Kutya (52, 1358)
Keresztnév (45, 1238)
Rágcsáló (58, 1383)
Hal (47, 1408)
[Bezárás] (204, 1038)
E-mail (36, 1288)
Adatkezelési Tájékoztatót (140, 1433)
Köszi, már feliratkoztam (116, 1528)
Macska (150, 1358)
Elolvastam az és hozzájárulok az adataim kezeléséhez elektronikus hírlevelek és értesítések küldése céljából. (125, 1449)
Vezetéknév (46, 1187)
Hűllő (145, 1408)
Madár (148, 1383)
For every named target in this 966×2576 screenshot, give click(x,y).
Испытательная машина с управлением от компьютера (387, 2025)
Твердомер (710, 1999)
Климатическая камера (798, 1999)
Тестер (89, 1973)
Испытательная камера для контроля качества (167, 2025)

**ACTION ITEM:** The listing is to be given again exactly, line for line.

**ANSWER SPACE:**
Kutya (52, 1358)
Keresztnév (45, 1238)
Rágcsáló (58, 1383)
Hal (47, 1408)
[Bezárás] (204, 1038)
E-mail (36, 1288)
Adatkezelési Tájékoztatót (140, 1433)
Köszi, már feliratkoztam (116, 1528)
Macska (150, 1358)
Elolvastam az és hozzájárulok az adataim kezeléséhez elektronikus hírlevelek és értesítések küldése céljából. (125, 1449)
Vezetéknév (46, 1187)
Hűllő (145, 1408)
Madár (148, 1383)
For every named target in this 966×2576 screenshot, give click(x,y).
Испытательная машина с управлением от компьютера (387, 2025)
Твердомер (710, 1999)
Климатическая камера (798, 1999)
Тестер (89, 1973)
Испытательная камера для контроля качества (167, 2025)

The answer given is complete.